### [REQUIRED WORK]
Across the records that follow, determine how many lines contain "With" and give only the resulting number.

### [TASK MATERIAL]
########

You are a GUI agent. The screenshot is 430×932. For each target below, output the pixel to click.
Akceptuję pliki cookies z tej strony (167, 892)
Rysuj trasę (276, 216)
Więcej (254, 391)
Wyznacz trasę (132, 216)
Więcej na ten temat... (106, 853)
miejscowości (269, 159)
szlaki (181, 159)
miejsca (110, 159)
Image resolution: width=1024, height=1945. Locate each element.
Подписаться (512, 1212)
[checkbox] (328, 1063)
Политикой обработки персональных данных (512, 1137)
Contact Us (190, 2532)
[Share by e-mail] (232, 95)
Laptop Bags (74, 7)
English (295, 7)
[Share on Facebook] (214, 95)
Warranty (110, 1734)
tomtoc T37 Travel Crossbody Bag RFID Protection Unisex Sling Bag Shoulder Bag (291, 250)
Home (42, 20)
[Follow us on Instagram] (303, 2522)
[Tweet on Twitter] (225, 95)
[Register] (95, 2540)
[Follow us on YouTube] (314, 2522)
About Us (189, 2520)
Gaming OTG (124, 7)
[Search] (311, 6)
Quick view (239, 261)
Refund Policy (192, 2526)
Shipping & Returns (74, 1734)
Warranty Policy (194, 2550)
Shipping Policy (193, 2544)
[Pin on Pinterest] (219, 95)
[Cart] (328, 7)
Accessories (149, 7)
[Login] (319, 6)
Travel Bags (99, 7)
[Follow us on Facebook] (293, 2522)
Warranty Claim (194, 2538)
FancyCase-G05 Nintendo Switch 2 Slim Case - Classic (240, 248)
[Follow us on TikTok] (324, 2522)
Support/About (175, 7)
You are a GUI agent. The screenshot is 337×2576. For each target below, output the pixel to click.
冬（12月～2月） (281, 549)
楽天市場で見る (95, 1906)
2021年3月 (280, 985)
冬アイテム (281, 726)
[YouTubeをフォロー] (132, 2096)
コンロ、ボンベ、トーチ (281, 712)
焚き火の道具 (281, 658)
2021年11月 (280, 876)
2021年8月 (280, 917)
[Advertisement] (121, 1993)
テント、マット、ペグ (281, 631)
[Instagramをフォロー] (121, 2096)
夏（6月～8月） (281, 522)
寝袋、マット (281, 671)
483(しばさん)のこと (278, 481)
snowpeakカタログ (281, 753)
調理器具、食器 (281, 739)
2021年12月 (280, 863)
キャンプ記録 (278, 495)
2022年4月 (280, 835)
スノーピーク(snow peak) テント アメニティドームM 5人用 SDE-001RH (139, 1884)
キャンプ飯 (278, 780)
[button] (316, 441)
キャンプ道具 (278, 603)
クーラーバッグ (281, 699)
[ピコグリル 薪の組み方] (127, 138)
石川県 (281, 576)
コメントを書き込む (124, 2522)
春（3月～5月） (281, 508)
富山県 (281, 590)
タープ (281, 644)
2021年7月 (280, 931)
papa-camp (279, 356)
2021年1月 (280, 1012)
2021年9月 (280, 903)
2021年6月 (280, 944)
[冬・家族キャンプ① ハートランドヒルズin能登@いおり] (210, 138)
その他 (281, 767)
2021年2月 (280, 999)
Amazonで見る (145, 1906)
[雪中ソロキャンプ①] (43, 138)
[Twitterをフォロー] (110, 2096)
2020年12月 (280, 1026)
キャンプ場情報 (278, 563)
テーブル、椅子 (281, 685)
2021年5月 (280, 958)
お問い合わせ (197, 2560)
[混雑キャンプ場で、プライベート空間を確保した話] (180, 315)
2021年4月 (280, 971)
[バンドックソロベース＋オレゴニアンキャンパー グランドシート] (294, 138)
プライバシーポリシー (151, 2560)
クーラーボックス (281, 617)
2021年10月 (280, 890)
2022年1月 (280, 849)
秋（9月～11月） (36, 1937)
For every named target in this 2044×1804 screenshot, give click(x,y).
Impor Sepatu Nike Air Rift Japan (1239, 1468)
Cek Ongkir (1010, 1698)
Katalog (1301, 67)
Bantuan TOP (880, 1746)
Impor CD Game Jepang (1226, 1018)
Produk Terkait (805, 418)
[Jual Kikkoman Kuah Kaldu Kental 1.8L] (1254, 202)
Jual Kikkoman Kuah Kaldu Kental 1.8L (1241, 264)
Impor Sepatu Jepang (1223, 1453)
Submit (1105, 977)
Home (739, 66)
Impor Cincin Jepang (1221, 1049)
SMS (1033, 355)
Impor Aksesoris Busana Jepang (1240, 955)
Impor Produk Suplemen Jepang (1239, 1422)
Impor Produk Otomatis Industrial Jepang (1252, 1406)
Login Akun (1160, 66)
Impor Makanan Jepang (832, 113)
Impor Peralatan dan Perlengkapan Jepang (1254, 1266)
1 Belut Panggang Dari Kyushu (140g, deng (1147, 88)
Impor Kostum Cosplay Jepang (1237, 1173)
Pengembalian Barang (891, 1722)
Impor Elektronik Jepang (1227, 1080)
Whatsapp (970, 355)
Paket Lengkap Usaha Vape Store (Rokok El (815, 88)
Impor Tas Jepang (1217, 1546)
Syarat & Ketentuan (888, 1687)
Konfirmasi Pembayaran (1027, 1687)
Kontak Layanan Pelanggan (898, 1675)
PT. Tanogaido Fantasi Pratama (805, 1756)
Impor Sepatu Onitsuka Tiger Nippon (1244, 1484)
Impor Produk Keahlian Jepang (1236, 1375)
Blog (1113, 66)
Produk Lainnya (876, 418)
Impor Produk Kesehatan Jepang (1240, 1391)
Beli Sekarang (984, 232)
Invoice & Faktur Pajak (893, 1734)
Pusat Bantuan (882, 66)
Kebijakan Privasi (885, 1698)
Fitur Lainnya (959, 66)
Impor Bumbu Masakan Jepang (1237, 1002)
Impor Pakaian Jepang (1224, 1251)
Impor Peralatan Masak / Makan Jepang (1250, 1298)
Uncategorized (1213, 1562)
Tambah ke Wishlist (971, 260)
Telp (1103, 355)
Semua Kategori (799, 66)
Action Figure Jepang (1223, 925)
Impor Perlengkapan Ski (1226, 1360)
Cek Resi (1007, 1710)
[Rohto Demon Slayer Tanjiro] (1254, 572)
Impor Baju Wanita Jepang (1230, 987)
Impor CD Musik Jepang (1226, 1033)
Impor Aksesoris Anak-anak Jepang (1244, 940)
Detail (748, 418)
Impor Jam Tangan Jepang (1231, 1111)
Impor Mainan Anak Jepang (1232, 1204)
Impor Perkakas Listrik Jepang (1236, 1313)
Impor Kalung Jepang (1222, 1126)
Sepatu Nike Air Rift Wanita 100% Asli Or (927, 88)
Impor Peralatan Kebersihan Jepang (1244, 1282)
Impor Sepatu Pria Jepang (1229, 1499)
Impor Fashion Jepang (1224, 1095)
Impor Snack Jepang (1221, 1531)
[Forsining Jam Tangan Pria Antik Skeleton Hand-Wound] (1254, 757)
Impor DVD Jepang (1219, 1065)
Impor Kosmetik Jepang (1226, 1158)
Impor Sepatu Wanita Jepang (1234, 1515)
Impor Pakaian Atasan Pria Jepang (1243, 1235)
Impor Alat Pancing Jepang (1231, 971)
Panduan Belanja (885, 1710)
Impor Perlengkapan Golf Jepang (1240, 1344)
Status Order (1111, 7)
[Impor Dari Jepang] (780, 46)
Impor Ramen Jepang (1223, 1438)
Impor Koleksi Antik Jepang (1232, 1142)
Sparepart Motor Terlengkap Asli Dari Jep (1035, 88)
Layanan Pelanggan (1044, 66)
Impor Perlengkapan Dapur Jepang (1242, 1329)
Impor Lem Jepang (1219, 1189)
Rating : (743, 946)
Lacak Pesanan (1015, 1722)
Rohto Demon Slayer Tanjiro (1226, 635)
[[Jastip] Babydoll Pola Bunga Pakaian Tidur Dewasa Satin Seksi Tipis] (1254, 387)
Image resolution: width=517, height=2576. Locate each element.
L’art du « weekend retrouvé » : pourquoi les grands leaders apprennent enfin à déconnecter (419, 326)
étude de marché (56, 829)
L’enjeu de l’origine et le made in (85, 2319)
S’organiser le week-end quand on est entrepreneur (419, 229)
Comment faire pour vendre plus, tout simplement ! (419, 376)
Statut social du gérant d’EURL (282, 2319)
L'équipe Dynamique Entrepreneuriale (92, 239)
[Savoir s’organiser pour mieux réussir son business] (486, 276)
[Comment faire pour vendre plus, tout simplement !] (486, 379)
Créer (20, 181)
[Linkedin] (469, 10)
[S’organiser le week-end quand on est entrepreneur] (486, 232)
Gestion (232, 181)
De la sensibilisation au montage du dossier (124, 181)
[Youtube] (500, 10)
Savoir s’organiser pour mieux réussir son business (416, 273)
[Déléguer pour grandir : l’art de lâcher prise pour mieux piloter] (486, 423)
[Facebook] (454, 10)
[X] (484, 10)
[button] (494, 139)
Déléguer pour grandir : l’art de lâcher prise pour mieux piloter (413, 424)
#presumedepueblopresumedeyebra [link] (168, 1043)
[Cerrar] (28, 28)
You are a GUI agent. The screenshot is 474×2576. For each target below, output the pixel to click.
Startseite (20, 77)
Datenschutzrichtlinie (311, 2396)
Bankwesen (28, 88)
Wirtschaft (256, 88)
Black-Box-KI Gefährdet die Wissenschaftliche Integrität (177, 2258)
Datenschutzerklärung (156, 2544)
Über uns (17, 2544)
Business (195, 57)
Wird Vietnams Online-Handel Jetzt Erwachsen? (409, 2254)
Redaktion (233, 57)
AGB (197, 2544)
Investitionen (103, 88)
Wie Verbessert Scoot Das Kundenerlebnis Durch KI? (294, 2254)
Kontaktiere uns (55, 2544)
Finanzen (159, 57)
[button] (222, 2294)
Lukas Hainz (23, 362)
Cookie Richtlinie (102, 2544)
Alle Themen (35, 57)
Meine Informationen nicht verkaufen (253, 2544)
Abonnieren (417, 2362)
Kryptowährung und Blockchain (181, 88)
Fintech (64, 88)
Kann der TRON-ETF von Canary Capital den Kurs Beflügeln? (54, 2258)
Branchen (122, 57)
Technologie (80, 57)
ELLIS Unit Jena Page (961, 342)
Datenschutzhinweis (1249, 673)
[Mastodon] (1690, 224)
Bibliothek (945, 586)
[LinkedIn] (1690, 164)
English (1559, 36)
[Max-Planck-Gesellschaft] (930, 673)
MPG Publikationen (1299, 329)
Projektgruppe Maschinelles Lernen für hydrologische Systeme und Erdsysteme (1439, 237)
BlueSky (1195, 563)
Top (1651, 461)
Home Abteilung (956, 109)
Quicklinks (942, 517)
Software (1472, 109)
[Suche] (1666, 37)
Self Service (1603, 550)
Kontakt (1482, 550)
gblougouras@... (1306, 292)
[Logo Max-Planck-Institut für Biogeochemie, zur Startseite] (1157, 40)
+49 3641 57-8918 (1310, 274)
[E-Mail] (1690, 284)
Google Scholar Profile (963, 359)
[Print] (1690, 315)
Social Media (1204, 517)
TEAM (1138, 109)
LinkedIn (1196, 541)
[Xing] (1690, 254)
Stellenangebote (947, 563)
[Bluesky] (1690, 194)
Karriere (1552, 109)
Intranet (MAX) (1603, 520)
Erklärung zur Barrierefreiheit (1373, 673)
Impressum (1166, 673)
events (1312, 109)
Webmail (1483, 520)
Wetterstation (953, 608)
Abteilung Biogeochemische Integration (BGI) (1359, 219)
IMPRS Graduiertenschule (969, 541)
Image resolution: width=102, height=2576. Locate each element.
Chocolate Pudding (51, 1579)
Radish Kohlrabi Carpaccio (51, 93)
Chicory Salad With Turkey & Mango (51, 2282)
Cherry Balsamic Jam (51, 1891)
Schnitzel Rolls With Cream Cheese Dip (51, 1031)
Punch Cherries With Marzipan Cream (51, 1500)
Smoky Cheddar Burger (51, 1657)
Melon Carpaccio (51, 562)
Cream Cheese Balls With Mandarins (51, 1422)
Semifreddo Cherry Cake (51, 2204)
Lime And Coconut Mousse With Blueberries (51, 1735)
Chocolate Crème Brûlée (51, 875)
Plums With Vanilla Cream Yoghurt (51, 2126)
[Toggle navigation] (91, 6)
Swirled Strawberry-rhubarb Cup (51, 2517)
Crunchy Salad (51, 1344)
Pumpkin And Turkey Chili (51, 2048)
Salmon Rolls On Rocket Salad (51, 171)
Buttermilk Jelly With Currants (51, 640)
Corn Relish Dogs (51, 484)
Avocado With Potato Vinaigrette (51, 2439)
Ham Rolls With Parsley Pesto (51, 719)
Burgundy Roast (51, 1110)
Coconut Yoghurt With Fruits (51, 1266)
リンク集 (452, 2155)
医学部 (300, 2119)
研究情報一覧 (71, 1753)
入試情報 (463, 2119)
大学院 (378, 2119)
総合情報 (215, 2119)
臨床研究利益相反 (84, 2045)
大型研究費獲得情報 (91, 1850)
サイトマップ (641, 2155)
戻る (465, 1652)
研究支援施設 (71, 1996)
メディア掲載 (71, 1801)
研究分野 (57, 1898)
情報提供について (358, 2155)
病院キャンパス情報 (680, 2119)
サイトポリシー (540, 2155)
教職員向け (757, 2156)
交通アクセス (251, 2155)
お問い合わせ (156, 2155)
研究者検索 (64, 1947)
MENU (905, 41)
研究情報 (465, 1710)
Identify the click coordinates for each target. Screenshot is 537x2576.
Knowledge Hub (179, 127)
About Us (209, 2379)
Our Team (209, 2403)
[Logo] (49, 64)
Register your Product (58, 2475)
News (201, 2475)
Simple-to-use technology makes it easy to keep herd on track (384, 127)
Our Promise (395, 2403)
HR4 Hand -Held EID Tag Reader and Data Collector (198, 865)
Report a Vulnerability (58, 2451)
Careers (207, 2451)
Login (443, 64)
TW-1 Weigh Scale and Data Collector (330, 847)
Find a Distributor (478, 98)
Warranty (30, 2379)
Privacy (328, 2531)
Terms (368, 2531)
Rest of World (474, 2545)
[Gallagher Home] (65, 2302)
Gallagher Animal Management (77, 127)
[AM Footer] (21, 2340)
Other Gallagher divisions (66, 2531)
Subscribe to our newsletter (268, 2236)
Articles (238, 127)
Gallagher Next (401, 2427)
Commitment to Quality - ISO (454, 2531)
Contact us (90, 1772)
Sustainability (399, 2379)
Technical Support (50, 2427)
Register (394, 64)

########

### [FINISHED TASK]
10